Hello I 'm new here and I hope someone can help me,
I recently purchased a Litespeed Ultimate in perfect condition
with I think the original Dura Ace 7700 9sp group and do have a question , I think it's a 1999 frame because off the 1"fork,curved seattube,cable adjusters near the headtube and the 1999 decals
but it has no standard loose seatpost clamp but an integrated seatpost binder bolt witch I think was not specified for 1999, and btw was the race number attachment optional is there some kind of database where I can check the right year of construction with the nr stamped in the bracket Thks(the ultimate looks great aside my old 2000Arenberg ,completely different ride style but happy with both of them)


----------



## DrD (Feb 5, 2000)

Are the cable stops welded on or bolted on? The 99 has them welded on and uses a clamp, while the 98 has bolt on cable stops and an integrated clamp (uses a binder bolt). Here are the catalogs for the two years.
1998 catalog: http://mombat.org/MOMBAT/BikeHistoryPages/Images/Litespeed-1998.pdf
1999 catalog: http://mombat.org/MOMBAT/BikeHistoryPages/Images/Litespeed-1999.pdf


----------



## Marcdv (Sep 12, 2014)

cable stops are welded on but seatpostclamp is integrated(binder bolt)and the welded on front derailleurmount so it seams to be a mix of both years thks for the cataloginfo


----------



## pmf (Feb 23, 2004)

My 1999 has welded cable stops near the head tube.
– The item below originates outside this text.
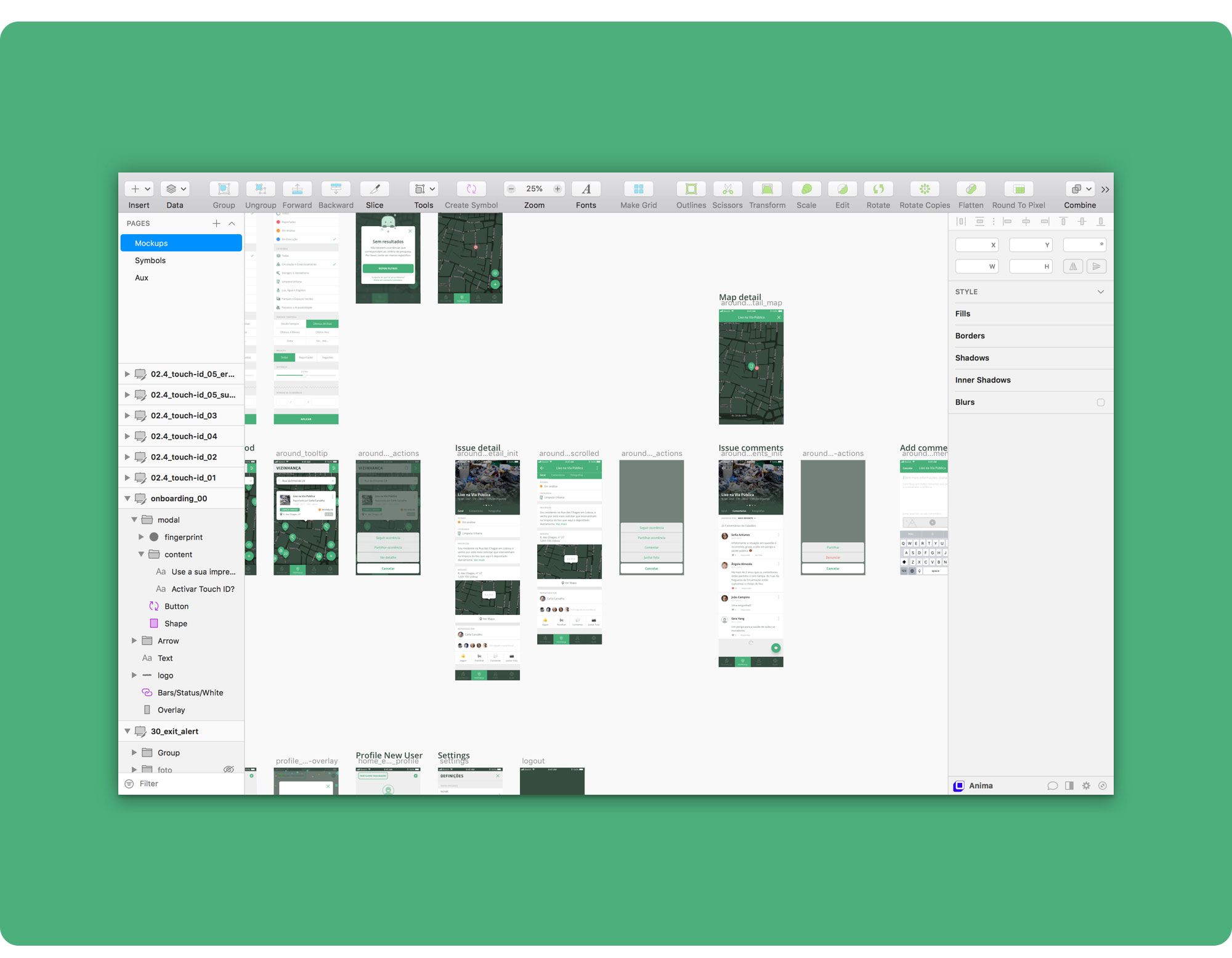Click the Anima settings gear icon

pos(1086,785)
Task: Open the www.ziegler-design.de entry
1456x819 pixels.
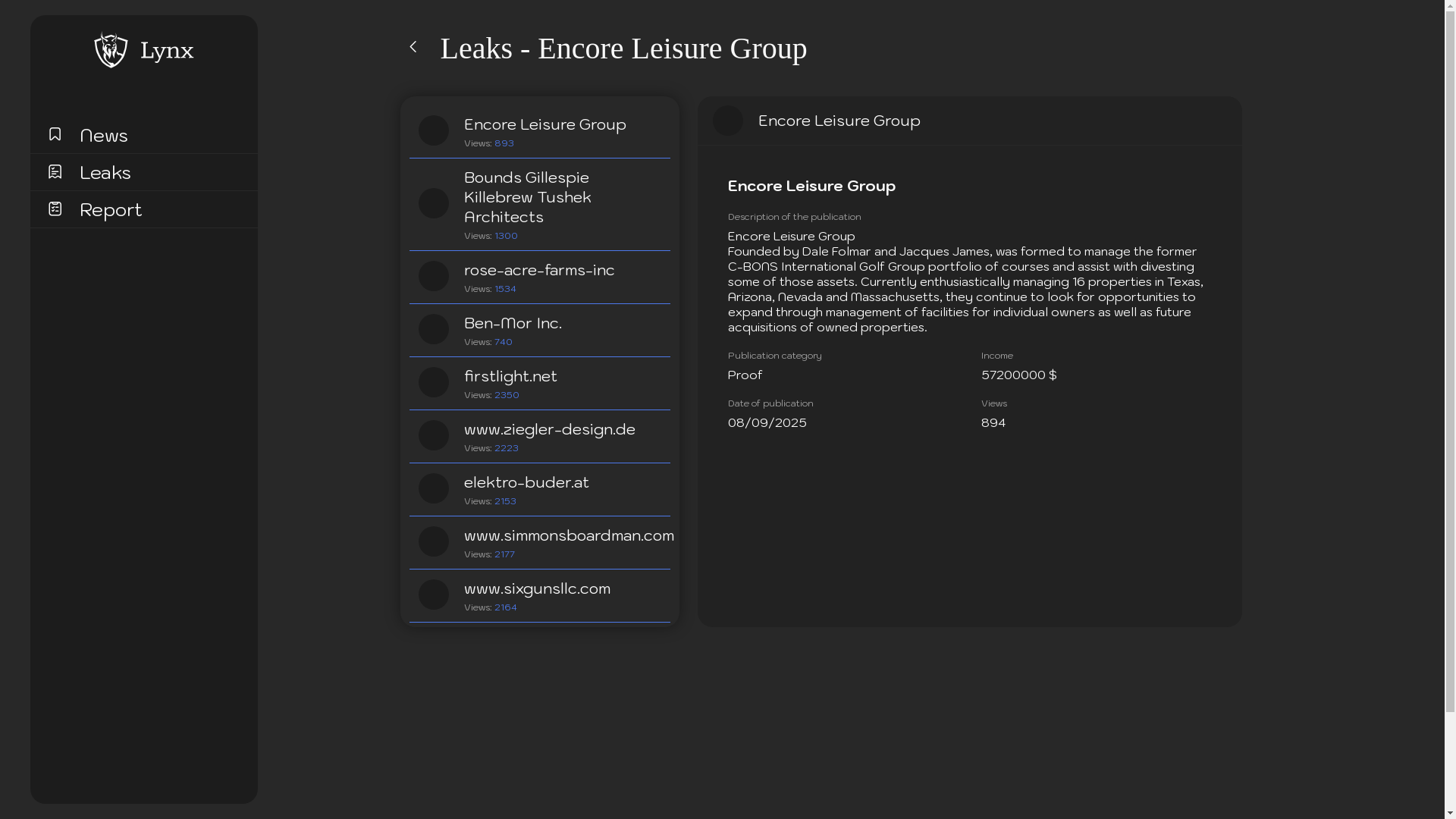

The seat post clamp is not integrates --- its aluminum and slides over the top of the seat tube. The integrated clamps seem to be on older Litespeeds. The 1999 was the last year it had a bent seat tube -- In 2000, the UCI banned that and Litespeed went to a cut-out seat tube.


----------



## Marcdv (Sep 12, 2014)

@pmf hello i 'm confused since my ultimate seems to be a special with specifications 
of two building years it has the welded cable stops near the head tube(1999) but it has also the integrated seat clamp with binder bolt and nicely sculpted seat tube top(1998)
can You please give me the number stamped in the bracket of your ultimate? mine is 34831 it doesn't matter because I like the ride very much but I'd like to now the history of my bike Thks


----------



## pmf (Feb 23, 2004)

Mine is 42936. I bought it in February 2000 from an outfit that was advertising them as close outs in Velonews. It is a 1999. My guess is that yours is a transitional bike between 1998 and 1999. Maybe they had some integrated seat tubes left from the year before and used them. I'd also guess that each Litespeed has a unique serial number -- across all models.


----------



## Marcdv (Sep 12, 2014)

@pmf
thks for the info,even at Litespeed they couldnt help me so i presume you have it right and will keep the year of construction somewhere between 98-99 and you might be right about the numbering across all models as well because my 2000 Arenberg has nr 49473 wich I bought 3y ago brandnew as a leftover at a bikeshop that has worked as mech for the belgian Lotto team(back in 2000 they raced with Litespeed)


----------